▶ What is expected
Reproduce the whole of the data exactly.

== Dataset extract ==

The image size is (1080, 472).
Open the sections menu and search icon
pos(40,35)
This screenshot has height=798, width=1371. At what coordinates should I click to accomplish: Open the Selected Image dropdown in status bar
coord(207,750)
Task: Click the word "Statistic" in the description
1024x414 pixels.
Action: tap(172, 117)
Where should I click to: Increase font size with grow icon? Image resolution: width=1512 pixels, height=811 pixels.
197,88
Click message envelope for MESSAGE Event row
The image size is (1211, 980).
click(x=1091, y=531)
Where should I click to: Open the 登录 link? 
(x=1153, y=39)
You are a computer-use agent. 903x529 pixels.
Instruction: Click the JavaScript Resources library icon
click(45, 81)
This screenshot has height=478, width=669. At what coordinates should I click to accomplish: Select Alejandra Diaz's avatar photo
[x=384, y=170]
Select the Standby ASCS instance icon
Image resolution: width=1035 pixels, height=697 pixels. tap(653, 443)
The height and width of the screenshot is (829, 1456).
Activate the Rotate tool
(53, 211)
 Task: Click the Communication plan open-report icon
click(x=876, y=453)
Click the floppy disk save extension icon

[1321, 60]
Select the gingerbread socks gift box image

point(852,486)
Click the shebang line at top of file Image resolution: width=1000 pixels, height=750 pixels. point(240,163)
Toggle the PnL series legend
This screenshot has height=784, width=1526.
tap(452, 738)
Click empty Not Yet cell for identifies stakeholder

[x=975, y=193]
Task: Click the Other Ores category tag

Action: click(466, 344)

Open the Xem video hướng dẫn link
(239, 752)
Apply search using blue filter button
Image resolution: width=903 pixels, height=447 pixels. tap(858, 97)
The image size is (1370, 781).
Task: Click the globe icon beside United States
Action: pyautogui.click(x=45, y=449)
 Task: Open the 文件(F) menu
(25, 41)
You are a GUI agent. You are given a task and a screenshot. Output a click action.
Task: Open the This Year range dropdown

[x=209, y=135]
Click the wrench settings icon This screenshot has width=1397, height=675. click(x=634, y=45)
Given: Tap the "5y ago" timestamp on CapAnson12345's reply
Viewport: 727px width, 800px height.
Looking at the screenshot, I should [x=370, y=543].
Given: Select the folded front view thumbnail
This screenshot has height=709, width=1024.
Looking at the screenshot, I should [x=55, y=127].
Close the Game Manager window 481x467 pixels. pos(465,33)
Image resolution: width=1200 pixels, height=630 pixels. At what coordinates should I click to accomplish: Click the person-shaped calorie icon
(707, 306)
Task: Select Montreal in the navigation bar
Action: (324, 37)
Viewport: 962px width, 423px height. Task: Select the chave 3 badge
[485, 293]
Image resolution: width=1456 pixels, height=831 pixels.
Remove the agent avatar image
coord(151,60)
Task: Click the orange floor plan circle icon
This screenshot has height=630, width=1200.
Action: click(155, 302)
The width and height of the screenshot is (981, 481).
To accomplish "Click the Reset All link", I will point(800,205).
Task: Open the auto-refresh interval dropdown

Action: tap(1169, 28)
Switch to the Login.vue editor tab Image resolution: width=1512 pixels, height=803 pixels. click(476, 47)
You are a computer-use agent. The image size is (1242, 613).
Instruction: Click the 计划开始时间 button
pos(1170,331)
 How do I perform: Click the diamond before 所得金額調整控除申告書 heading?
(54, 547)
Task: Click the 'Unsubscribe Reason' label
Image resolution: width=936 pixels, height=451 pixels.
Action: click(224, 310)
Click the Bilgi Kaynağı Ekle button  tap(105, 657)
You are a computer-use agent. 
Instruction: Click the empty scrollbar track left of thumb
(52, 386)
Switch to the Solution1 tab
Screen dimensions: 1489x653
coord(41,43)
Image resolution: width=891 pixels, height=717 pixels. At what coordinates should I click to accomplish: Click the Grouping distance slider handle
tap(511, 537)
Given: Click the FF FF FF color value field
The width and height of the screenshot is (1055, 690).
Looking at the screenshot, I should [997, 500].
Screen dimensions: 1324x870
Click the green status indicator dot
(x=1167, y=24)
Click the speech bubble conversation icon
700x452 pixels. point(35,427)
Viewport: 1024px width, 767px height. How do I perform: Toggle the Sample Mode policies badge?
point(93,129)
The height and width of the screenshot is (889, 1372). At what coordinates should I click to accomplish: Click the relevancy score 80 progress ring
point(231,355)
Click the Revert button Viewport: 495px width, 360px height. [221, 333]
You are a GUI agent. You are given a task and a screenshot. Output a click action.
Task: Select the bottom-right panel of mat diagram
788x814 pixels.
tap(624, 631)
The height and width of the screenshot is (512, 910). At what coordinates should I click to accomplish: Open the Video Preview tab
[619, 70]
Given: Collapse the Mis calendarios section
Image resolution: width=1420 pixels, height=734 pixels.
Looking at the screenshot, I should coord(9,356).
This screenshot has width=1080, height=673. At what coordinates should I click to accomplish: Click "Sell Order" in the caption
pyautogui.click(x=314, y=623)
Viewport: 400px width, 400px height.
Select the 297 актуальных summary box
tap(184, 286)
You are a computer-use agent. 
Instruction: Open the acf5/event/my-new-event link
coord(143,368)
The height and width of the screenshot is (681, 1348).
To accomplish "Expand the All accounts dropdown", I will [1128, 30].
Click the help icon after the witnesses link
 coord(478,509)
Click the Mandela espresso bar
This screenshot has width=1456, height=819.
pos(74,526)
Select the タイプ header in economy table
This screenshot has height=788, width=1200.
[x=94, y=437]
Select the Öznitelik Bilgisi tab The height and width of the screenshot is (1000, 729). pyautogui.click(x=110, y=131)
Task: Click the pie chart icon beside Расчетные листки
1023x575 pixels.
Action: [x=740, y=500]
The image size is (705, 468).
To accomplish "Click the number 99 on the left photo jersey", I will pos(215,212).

===

▶ Completed task
The image size is (1080, 472).
Open the sections menu and search icon
pos(40,35)
This screenshot has height=798, width=1371. At what coordinates should I click to accomplish: Open the Selected Image dropdown in status bar
coord(207,750)
Task: Click the word "Statistic" in the description
1024x414 pixels.
Action: tap(172, 117)
Where should I click to: Increase font size with grow icon? Image resolution: width=1512 pixels, height=811 pixels.
197,88
Click message envelope for MESSAGE Event row
The image size is (1211, 980).
click(x=1091, y=531)
Where should I click to: Open the 登录 link? 
(x=1153, y=39)
You are a computer-use agent. 903x529 pixels.
Instruction: Click the JavaScript Resources library icon
click(45, 81)
This screenshot has height=478, width=669. At what coordinates should I click to accomplish: Select Alejandra Diaz's avatar photo
[x=384, y=170]
Select the Standby ASCS instance icon
Image resolution: width=1035 pixels, height=697 pixels. tap(653, 443)
The height and width of the screenshot is (829, 1456).
Activate the Rotate tool
(53, 211)
 Task: Click the Communication plan open-report icon
click(x=876, y=453)
Click the floppy disk save extension icon

[1321, 60]
Select the gingerbread socks gift box image

point(852,486)
Click the shebang line at top of file Image resolution: width=1000 pixels, height=750 pixels. point(240,163)
Toggle the PnL series legend
This screenshot has height=784, width=1526.
tap(452, 738)
Click empty Not Yet cell for identifies stakeholder

[x=975, y=193]
Task: Click the Other Ores category tag

Action: click(466, 344)

Open the Xem video hướng dẫn link
(239, 752)
Apply search using blue filter button
Image resolution: width=903 pixels, height=447 pixels. tap(858, 97)
The image size is (1370, 781).
Task: Click the globe icon beside United States
Action: pyautogui.click(x=45, y=449)
 Task: Open the 文件(F) menu
(25, 41)
You are a GUI agent. You are given a task and a screenshot. Output a click action.
Task: Open the This Year range dropdown

[x=209, y=135]
Click the wrench settings icon This screenshot has width=1397, height=675. click(x=634, y=45)
Given: Tap the "5y ago" timestamp on CapAnson12345's reply
Viewport: 727px width, 800px height.
Looking at the screenshot, I should [x=370, y=543].
Given: Select the folded front view thumbnail
This screenshot has height=709, width=1024.
Looking at the screenshot, I should [x=55, y=127].
Close the Game Manager window 481x467 pixels. pos(465,33)
Image resolution: width=1200 pixels, height=630 pixels. At what coordinates should I click to accomplish: Click the person-shaped calorie icon
(707, 306)
Task: Select Montreal in the navigation bar
Action: (324, 37)
Viewport: 962px width, 423px height. Task: Select the chave 3 badge
[485, 293]
Image resolution: width=1456 pixels, height=831 pixels.
Remove the agent avatar image
coord(151,60)
Task: Click the orange floor plan circle icon
This screenshot has height=630, width=1200.
Action: click(155, 302)
The width and height of the screenshot is (981, 481).
To accomplish "Click the Reset All link", I will point(800,205).
Task: Open the auto-refresh interval dropdown

Action: tap(1169, 28)
Switch to the Login.vue editor tab Image resolution: width=1512 pixels, height=803 pixels. click(476, 47)
You are a computer-use agent. The image size is (1242, 613).
Instruction: Click the 计划开始时间 button
pos(1170,331)
 How do I perform: Click the diamond before 所得金額調整控除申告書 heading?
(54, 547)
Task: Click the 'Unsubscribe Reason' label
Image resolution: width=936 pixels, height=451 pixels.
Action: click(224, 310)
Click the Bilgi Kaynağı Ekle button  tap(105, 657)
You are a computer-use agent. 
Instruction: Click the empty scrollbar track left of thumb
(52, 386)
Switch to the Solution1 tab
Screen dimensions: 1489x653
coord(41,43)
Image resolution: width=891 pixels, height=717 pixels. At what coordinates should I click to accomplish: Click the Grouping distance slider handle
tap(511, 537)
Given: Click the FF FF FF color value field
The width and height of the screenshot is (1055, 690).
Looking at the screenshot, I should [997, 500].
Screen dimensions: 1324x870
Click the green status indicator dot
(x=1167, y=24)
Click the speech bubble conversation icon
700x452 pixels. point(35,427)
Viewport: 1024px width, 767px height. How do I perform: Toggle the Sample Mode policies badge?
point(93,129)
The height and width of the screenshot is (889, 1372). At what coordinates should I click to accomplish: Click the relevancy score 80 progress ring
point(231,355)
Click the Revert button Viewport: 495px width, 360px height. [221, 333]
You are a GUI agent. You are given a task and a screenshot. Output a click action.
Task: Select the bottom-right panel of mat diagram
788x814 pixels.
tap(624, 631)
The height and width of the screenshot is (512, 910). At what coordinates should I click to accomplish: Open the Video Preview tab
[619, 70]
Given: Collapse the Mis calendarios section
Image resolution: width=1420 pixels, height=734 pixels.
Looking at the screenshot, I should coord(9,356).
This screenshot has width=1080, height=673. At what coordinates should I click to accomplish: Click "Sell Order" in the caption
pyautogui.click(x=314, y=623)
Viewport: 400px width, 400px height.
Select the 297 актуальных summary box
tap(184, 286)
You are a computer-use agent. 
Instruction: Open the acf5/event/my-new-event link
coord(143,368)
The height and width of the screenshot is (681, 1348).
To accomplish "Expand the All accounts dropdown", I will [1128, 30].
Click the help icon after the witnesses link
 coord(478,509)
Click the Mandela espresso bar
This screenshot has width=1456, height=819.
pos(74,526)
Select the タイプ header in economy table
This screenshot has height=788, width=1200.
[x=94, y=437]
Select the Öznitelik Bilgisi tab The height and width of the screenshot is (1000, 729). pyautogui.click(x=110, y=131)
Task: Click the pie chart icon beside Расчетные листки
1023x575 pixels.
Action: [x=740, y=500]
The image size is (705, 468).
To accomplish "Click the number 99 on the left photo jersey", I will pos(215,212).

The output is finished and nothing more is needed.